In the last couple of months we have seen an up-tick in demand for our bee nets (bee hauling tarps). It happens every spring. Beekeepers looking to transport large colonies over long distances rely on truck drivers and open-deck trailers. The bee nets we sell are intended to keep bees with their colonies and offer some protection against dirt and debris.
In thinking about it, we realized that hauling bees is one of the most challenging jobs in all of flatbed trucking. Right off the top, bees constitute live cargo. Truckers are not just hauling inanimate objects that could easily be replaced in the event of unforeseen damage. They are dealing with living creatures that beekeepers cannot afford to lose.
Dwindling Bee Populations
Honeybee populations have been dwindling over the last couple of decades or so.
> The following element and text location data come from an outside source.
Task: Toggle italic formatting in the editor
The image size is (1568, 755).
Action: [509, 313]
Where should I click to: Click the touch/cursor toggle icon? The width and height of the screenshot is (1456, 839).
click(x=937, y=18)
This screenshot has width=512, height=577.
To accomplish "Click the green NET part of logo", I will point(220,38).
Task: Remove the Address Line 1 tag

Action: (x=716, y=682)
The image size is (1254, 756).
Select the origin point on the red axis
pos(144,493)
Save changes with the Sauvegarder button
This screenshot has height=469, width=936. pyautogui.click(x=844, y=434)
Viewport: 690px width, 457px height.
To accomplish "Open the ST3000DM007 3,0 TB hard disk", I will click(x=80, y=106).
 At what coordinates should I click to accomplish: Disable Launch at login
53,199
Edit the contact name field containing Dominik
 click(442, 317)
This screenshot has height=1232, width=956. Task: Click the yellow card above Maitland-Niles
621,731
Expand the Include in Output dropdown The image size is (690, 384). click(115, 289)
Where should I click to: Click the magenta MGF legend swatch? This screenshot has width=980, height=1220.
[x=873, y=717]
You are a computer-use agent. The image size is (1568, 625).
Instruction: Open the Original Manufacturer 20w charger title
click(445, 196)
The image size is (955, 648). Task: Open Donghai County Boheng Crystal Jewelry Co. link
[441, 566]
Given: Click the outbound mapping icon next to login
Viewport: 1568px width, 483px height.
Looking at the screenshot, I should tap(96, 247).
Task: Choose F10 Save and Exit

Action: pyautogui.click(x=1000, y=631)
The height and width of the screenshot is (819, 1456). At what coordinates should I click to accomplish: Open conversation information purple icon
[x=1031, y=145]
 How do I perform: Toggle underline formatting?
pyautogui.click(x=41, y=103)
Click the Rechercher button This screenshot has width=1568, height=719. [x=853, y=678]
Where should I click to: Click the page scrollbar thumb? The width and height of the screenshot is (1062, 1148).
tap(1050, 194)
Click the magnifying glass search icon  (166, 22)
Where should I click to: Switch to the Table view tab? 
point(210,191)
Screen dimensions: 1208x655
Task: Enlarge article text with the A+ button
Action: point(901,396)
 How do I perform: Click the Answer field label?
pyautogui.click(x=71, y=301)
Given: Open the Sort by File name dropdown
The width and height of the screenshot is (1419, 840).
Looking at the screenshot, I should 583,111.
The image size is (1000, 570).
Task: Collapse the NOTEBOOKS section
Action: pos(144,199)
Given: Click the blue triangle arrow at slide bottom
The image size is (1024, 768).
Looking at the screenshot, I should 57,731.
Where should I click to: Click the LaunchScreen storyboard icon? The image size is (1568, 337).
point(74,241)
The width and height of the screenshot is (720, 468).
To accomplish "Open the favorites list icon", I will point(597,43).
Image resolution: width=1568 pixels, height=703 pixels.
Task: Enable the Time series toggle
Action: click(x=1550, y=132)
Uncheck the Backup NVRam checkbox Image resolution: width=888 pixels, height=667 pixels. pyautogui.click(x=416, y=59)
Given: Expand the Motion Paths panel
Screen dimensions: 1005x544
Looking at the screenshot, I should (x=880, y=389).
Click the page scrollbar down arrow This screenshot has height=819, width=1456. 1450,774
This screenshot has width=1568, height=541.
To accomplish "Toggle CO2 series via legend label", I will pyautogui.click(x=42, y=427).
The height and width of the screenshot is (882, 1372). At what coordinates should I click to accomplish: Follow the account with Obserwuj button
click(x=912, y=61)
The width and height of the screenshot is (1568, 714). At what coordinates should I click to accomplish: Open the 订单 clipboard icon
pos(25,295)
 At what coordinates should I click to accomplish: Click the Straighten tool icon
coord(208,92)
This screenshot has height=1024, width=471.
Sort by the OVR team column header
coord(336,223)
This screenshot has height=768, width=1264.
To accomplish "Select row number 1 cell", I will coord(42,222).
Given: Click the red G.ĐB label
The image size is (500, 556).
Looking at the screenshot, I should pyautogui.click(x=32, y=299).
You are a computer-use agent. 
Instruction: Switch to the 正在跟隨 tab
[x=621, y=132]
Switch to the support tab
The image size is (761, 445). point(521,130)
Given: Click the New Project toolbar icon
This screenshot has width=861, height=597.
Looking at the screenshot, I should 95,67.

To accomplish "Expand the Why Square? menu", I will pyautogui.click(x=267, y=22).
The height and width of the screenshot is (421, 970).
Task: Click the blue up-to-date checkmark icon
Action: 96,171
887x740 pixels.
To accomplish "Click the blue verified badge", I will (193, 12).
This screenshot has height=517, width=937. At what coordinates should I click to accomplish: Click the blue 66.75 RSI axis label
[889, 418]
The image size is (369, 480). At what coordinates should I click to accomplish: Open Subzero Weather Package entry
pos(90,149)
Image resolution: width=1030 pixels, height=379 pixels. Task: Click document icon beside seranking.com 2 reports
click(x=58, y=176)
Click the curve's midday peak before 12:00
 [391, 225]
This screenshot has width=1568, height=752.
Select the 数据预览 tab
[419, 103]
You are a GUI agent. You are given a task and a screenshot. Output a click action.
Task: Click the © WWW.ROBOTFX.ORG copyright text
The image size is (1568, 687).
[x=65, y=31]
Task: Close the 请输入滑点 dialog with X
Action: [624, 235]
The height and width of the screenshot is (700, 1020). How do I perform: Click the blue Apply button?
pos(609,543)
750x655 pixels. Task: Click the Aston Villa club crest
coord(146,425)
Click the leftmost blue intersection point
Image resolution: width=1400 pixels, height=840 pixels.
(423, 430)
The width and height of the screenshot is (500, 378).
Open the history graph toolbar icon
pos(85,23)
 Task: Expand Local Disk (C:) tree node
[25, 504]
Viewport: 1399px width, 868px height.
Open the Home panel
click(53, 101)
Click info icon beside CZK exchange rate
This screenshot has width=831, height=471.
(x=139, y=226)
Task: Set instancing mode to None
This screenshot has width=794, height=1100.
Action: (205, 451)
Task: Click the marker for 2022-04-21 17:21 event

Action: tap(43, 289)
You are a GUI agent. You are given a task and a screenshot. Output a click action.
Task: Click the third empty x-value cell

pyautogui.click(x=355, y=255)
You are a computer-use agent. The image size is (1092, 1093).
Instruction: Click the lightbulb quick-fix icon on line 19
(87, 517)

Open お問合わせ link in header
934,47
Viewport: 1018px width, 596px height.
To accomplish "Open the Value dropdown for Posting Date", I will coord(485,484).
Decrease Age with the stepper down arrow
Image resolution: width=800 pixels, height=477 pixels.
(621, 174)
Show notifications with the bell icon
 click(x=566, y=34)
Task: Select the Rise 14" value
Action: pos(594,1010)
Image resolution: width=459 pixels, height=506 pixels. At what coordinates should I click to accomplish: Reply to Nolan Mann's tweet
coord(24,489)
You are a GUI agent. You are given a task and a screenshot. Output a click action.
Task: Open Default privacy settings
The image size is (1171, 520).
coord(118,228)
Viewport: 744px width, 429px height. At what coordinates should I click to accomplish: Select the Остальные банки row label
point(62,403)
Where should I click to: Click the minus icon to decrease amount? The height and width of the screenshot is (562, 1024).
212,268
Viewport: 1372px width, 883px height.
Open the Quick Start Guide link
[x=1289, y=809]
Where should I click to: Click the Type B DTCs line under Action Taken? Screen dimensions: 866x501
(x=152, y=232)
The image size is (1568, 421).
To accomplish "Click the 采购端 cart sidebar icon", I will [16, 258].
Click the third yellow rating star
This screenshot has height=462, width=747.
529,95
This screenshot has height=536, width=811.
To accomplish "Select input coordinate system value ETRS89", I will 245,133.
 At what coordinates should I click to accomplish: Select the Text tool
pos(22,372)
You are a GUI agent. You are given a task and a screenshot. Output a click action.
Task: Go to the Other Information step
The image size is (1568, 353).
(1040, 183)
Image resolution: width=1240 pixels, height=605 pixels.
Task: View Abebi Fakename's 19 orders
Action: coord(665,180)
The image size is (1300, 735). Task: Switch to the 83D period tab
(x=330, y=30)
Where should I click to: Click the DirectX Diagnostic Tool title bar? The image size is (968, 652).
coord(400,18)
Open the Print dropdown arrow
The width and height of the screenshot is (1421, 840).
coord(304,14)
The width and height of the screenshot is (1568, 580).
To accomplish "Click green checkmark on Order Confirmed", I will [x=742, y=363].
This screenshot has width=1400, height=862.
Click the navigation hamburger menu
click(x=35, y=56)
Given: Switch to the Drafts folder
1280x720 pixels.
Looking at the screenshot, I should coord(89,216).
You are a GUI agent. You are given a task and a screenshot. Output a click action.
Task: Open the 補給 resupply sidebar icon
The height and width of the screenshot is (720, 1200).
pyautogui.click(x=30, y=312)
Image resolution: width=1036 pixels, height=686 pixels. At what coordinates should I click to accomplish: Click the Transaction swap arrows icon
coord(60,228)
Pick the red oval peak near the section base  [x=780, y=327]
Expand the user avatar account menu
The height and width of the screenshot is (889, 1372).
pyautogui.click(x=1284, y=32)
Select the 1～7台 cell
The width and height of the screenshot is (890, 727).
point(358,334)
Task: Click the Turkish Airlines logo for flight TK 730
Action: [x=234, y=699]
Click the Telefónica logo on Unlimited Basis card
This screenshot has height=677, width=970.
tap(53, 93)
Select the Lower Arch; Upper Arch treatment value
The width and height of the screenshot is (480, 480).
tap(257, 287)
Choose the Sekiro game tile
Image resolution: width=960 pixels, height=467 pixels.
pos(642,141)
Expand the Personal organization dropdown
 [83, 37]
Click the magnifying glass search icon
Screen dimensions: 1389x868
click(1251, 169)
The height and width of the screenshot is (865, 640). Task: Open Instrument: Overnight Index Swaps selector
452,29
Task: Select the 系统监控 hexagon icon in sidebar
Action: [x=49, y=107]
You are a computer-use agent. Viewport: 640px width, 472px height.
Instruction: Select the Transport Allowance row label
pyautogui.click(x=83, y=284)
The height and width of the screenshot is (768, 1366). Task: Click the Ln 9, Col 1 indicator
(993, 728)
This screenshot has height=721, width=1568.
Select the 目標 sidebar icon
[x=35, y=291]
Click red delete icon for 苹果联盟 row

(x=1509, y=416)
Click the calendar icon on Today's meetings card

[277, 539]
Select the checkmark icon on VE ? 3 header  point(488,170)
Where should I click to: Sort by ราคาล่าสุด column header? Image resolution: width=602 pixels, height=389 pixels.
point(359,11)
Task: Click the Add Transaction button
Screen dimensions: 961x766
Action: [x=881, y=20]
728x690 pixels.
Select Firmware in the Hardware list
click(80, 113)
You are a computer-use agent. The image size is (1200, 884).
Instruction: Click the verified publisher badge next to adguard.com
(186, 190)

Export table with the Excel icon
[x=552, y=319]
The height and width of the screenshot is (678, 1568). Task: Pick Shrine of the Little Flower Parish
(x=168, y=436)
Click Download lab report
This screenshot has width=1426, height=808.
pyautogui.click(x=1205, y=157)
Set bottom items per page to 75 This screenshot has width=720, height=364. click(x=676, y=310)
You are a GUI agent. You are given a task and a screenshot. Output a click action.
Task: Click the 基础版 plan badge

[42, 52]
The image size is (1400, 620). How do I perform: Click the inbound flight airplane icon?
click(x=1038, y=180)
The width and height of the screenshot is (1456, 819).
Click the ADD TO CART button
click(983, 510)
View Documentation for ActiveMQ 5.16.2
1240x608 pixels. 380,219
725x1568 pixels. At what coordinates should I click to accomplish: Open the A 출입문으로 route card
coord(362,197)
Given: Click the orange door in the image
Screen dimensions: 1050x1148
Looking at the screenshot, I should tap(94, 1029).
All around the world, researchers and beekeepers alike have been struggling to find out why colonies are collapsing. In the meantime, they have also been working to restore populations to previous levels. That is the reason truck drivers have to be so very careful when hauling bees.
Beekeepers cannot afford to lose even one hive. They certainly do not want to load a flatbed full of as many as 400 colonies only to have them all collapse before they reach their destination. As such, they are extremely strict guidelines beekeepers and truckers follow for preparing, loading, transporting, and unloading beehives.
From the Trucker’s Perspective
As you know, truck drivers are ultimately responsible for the safety of their cargo from the moment it is loaded until the moment it comes off the trailer. It is a lot of responsibility under normal circumstances, but the responsibility is even greater when a driver is hauling bees.
Truck drivers have to take great care to make sure hives are loaded gently and safely. He or she has to calculate weight to make sure the loaded rig falls within federal and state guidelines. The driver then has to check the height to make sure stacked hives are low enough to accommodate height restrictions. Finally, he or she has to tie down the load with straps in such a way as to secure each one without damaging the protective wood around it.
A bee net is put over the top of the load for reasons mentioned earlier in this post. If the beekeeper has done his/her job, very few bees will escape the hives during transport. Those that do will be kept in the general proximity by the bee net.
Once on the road, the driver has to stop at regular intervals to inspect the load. There can be no room for load shifting as this could upset the colonies. The driver also inspects the bee net to make sure it is still firmly in place. As for the driving itself, the trucker has to take it easy. He/she has to be easy on the gas, easy on the turns, and is consistent as possible with speed.
Good Driving Benefits All of Us
Provided the truck driver does everything by the book, we all benefit. Beehives reach their destination intact and full of healthy bees just waiting to get to work. Those bees are released to pollinate both farmlands and wild nature alike.
Did you know honeybees are among the most prolific pollinators in all of nature? They do the majority of the heavy lifting, so to speak, which is why we cannot afford to allow bee populations to fall any further. Those truck drivers who haul beehives do a difficult job for which we should all be grateful.